Nevertheless, this discovery represents a major step forward in the search for past life on Mars. Indeed, the molecules found in the sample are long and linear, and therefore unstable. Despite this, they have been preserved for 3.7 billion years. "This means that if there was life on Mars at that time, when there was liquid water and an atmosphere on the planet, molecules of biological origin could have been preserved to this day, and we would be able to detect them," enthuses the researcher. In her view, future Mars exploration missions will help to determine whether these molecules are of biological or chemical origin.

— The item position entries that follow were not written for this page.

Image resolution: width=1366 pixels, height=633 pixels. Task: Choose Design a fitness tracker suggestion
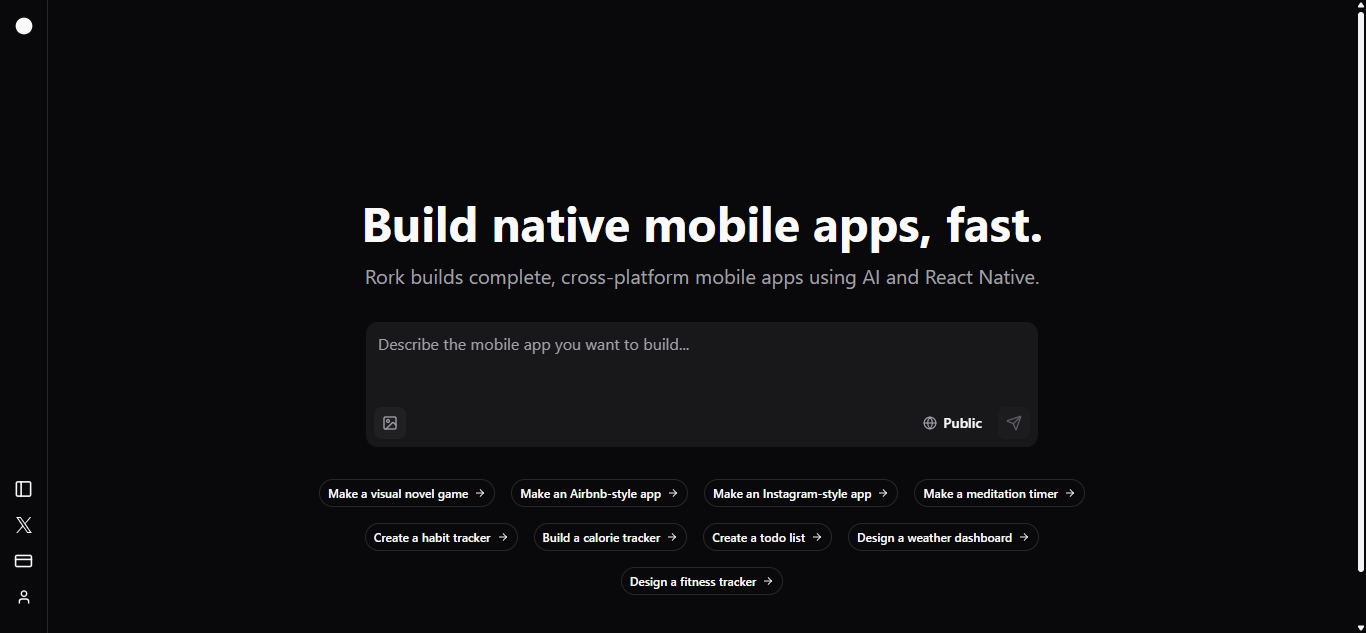(701, 582)
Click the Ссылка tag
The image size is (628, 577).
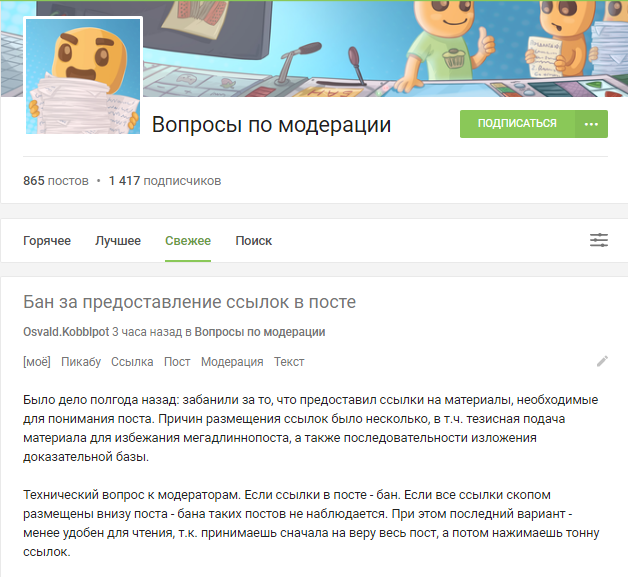(132, 362)
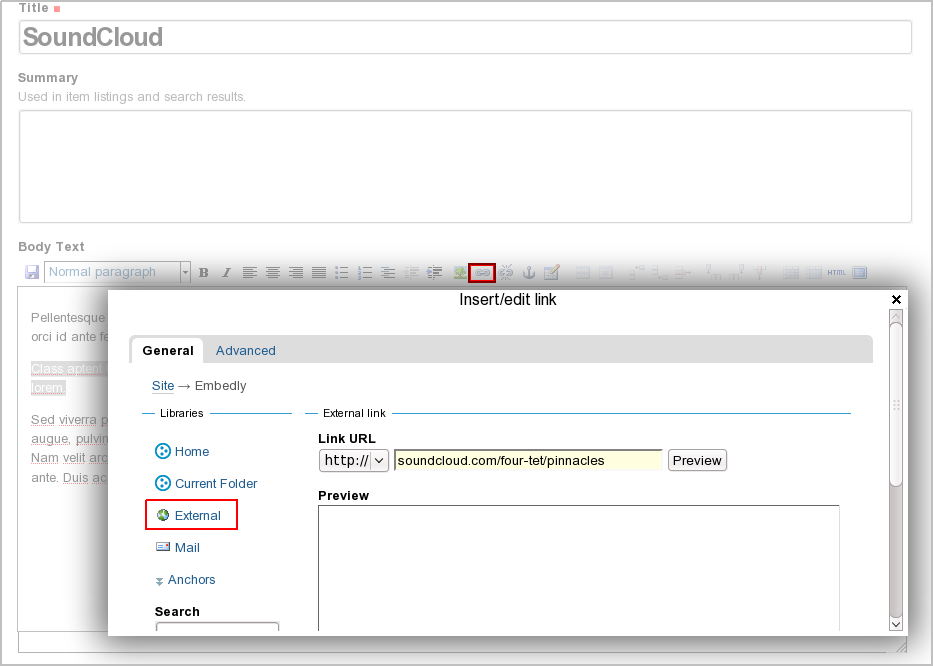Screen dimensions: 933x666
Task: Click the Save disk icon in editor toolbar
Action: pyautogui.click(x=32, y=272)
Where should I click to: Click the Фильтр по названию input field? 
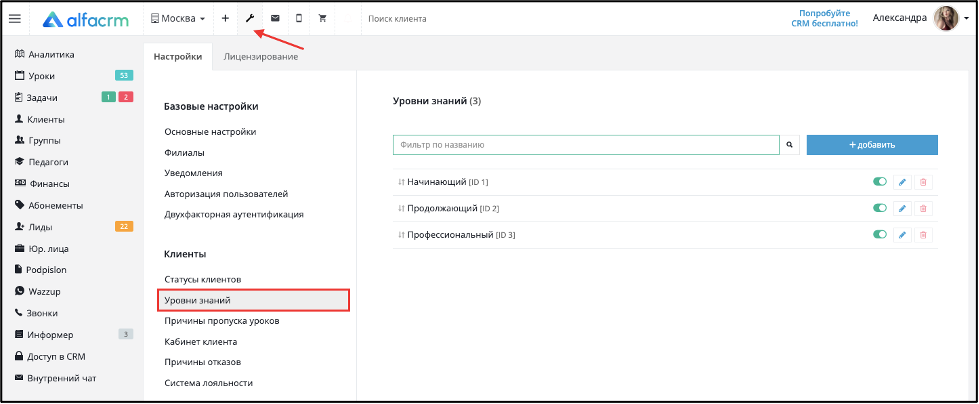586,145
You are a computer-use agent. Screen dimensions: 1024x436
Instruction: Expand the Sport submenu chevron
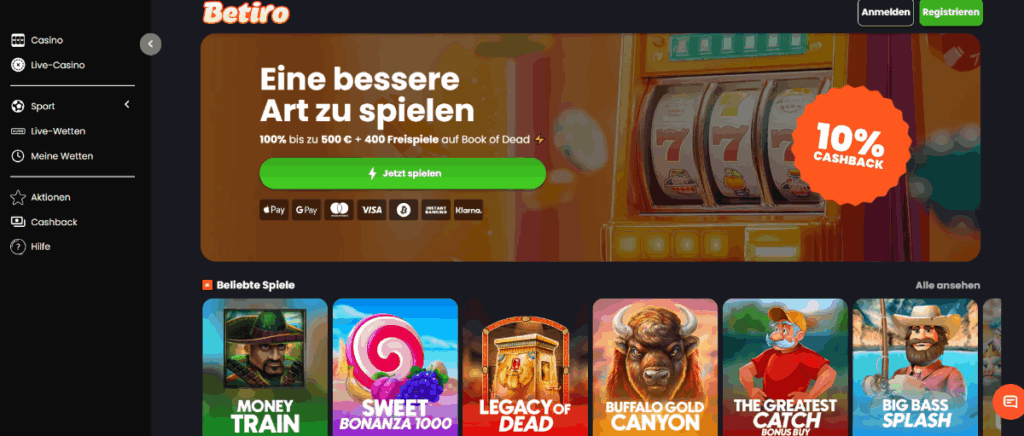127,104
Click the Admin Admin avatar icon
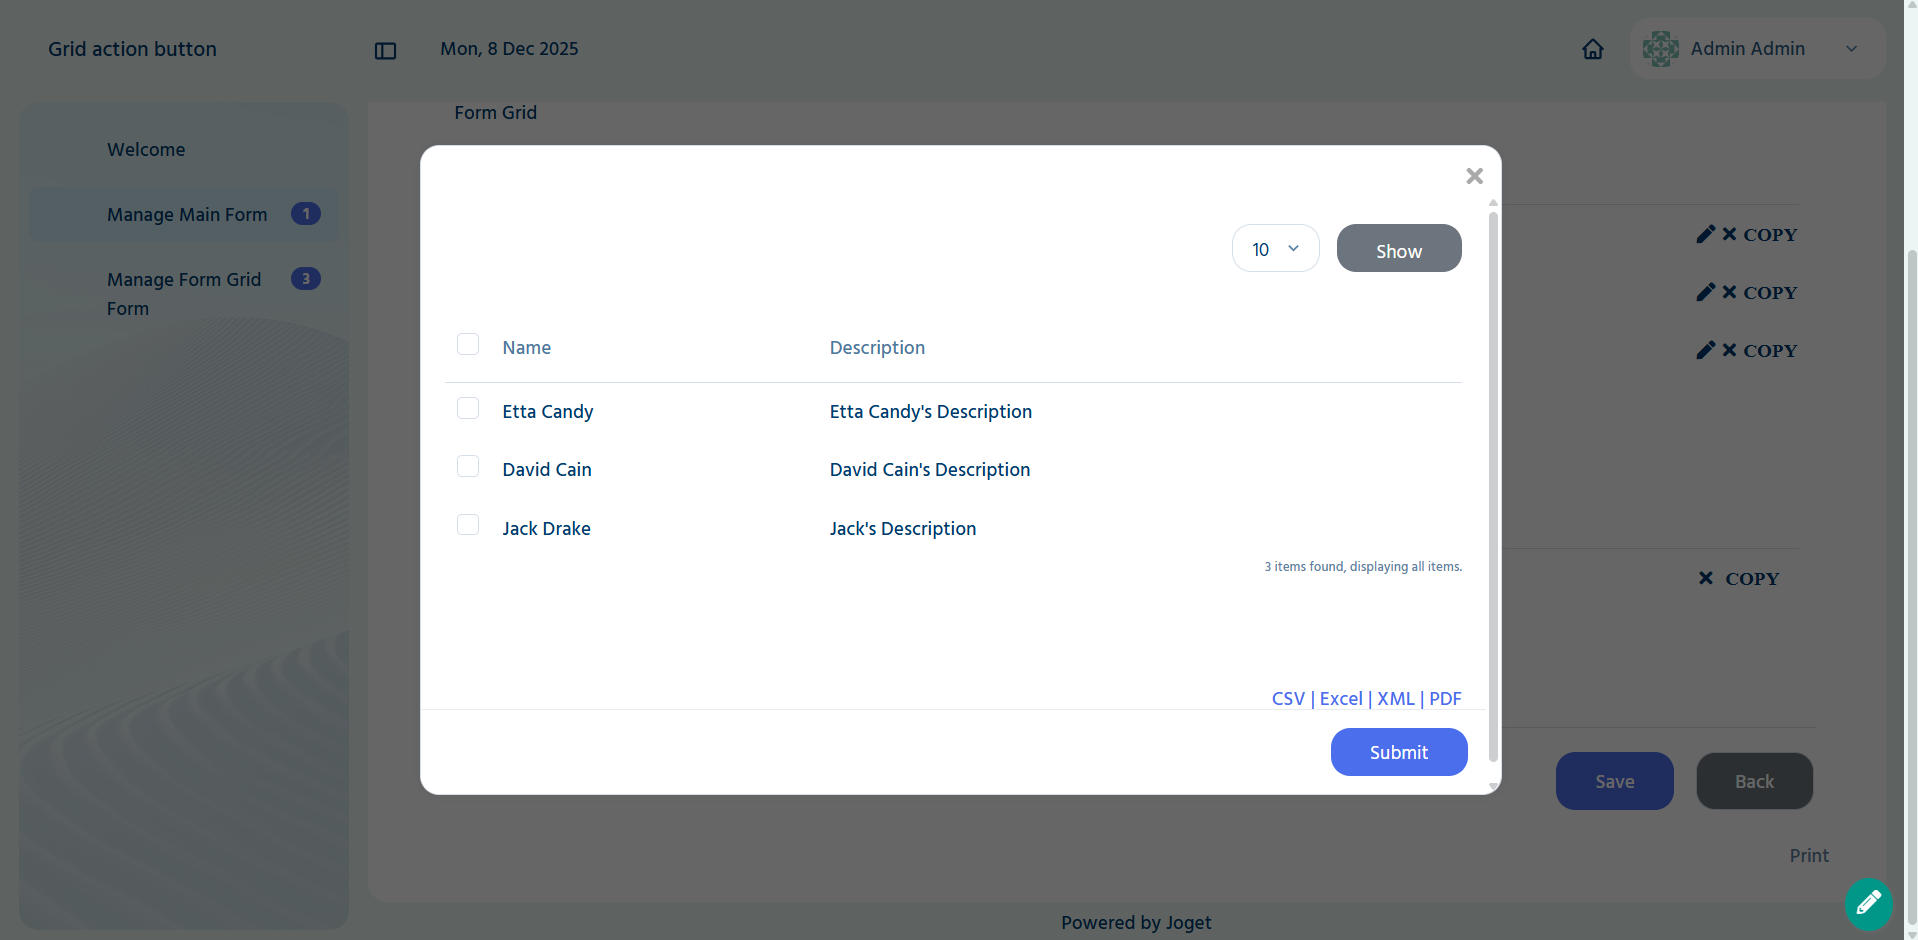The height and width of the screenshot is (940, 1918). tap(1660, 49)
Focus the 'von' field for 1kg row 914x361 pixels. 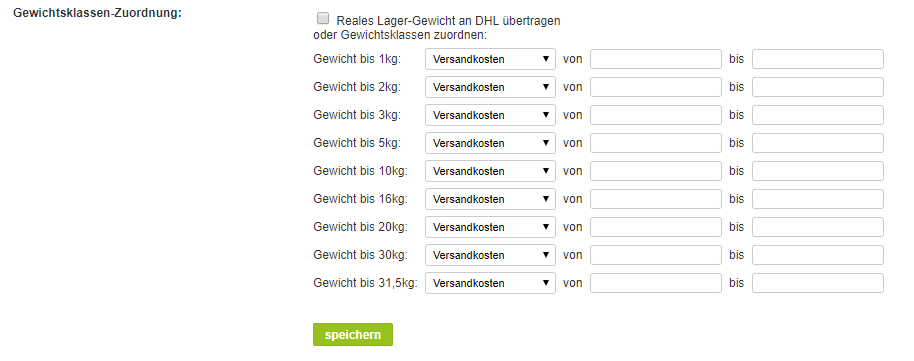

These missions include ExoMars, supported by the European Space Agency (ESA) whose Rosalind Franklin rover is scheduled for launch in 2028. This will drill to a depth of two metres, gaining access to rock protected from destructive ionizing radiation. Finally, scientists hope that in a few years' time, samples collected by NASA's Perseverance rover, on Mars since 2021 as part of the Mars 2020 mission, will be brought back to Earth. Caroline Freissinet confirms: "If we had the Cumberland rock on Earth, we could analyse it with our state-of-the-art laboratory instruments, which are more powerful than the miniaturised instruments on board Curiosity. If there had been life on Mars, we would then be able to find out."  Exploration continues, but the answer has never been closer.
 

Référence :

C. Freissinet et al., Long-chain alkanes preserved in a martian mudstone, PNAS, 2025.